Text excerpt -
_ _ _ _ _ _ _

There is much more that we could discuss in the area of seed promotion but before I go further it might be good to stop and check to see if this is the type of information you were interested in.
Thanks alot for the nice explanation. It was very much helpful to understand the Seed Promotion.
Actually my LVS run says its correct, but when I run XRC, my LVS is failed. I dont know what to do now. My designers wanted the spice netlist which should be LVS clean during the XRC run.
You might try adding LVS PUSH DEVICES SEPARATE PROPERTIES myfile.pdsp to your rulefile. It's helpful during connectivity extraction and LVS comparison and xRC. Here's a TechNote that discusses it in a little more detail.
Just to add that "LVS PUSH DEVICE" and "SEED PROMOTION" are 2 commands which could have a important impact on the run time. You surely need to be aware of it, if you work with big design. Indeed these 2 commands reduce the scalability(like a flattening).

_ _ _ _ _ _ _

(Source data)
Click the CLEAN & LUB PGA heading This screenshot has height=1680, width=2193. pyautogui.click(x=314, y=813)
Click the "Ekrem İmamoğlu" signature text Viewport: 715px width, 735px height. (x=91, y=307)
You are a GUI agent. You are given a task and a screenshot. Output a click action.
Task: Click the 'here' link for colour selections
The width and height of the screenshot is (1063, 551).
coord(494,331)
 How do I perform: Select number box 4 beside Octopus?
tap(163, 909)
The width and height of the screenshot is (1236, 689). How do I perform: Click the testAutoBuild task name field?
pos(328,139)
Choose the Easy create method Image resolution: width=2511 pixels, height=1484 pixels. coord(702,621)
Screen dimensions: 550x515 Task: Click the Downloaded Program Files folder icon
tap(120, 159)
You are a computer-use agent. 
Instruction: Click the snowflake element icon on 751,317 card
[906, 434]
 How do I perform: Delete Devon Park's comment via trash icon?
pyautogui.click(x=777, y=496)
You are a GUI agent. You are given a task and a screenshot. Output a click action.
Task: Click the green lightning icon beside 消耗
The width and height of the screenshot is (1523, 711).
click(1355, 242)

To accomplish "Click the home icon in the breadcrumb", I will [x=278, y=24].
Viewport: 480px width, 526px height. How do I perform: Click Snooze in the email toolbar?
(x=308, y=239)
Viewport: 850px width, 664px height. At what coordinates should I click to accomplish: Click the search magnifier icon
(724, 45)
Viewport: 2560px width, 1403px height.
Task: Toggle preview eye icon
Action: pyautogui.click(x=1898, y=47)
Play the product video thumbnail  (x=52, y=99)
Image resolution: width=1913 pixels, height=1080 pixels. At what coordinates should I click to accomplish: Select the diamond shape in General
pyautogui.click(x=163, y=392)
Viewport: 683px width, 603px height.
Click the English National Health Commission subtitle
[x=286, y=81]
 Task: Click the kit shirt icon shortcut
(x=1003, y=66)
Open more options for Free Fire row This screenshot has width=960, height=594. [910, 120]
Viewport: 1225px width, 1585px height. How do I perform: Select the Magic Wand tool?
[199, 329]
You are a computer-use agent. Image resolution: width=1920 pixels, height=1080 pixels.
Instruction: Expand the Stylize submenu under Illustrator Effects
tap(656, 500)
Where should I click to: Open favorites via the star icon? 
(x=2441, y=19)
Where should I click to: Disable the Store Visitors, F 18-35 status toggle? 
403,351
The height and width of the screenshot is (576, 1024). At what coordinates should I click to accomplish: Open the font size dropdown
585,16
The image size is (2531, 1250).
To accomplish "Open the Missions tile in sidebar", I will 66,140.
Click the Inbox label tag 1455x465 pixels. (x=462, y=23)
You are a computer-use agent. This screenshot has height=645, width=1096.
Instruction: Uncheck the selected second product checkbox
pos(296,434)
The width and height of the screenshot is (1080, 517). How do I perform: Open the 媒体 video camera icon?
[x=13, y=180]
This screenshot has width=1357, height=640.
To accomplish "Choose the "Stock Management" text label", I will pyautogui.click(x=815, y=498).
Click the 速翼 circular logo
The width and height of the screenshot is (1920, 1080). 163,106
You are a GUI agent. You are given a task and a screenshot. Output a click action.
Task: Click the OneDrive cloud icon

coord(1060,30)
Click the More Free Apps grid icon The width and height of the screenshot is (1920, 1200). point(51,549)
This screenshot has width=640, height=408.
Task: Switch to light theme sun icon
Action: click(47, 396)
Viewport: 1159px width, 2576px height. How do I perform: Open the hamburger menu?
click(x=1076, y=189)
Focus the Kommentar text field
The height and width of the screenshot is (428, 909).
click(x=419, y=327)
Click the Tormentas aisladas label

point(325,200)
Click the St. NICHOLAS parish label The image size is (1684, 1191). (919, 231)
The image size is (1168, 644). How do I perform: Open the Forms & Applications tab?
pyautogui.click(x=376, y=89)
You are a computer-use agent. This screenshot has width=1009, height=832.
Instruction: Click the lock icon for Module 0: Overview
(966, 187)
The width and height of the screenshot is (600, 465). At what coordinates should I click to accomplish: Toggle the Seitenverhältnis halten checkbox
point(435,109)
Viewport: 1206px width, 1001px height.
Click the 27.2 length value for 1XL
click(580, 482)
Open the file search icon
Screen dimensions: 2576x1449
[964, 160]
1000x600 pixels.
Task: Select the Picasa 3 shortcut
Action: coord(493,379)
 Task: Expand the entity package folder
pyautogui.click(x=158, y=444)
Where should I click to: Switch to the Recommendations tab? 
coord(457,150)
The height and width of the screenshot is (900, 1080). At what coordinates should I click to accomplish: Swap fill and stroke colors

_ _ _ _ _ _ _

Goal 1 -
What addition to the rulefile does the LVS forum thread suggest trying?
Goal 2 -
Reproduce the stretch of the LVS forum thread from "Thanks alot for" through "little more detail.".
This data has no connection to the LVS forum thread.

Exercise solution 1 -
LVS PUSH DEVICES SEPARATE PROPERTIES myfile.pdsp

Exercise solution 2 -
Thanks alot for the nice explanation. It was very much helpful to understand the Seed Promotion.
Actually my LVS run says its correct, but when I run XRC, my LVS is failed. I dont know what to do now. My designers wanted the spice netlist which should be LVS clean during the XRC run.
You might try adding LVS PUSH DEVICES SEPARATE PROPERTIES myfile.pdsp to your rulefile. It's helpful during connectivity extraction and LVS comparison and xRC. Here's a TechNote that discusses it in a little more detail.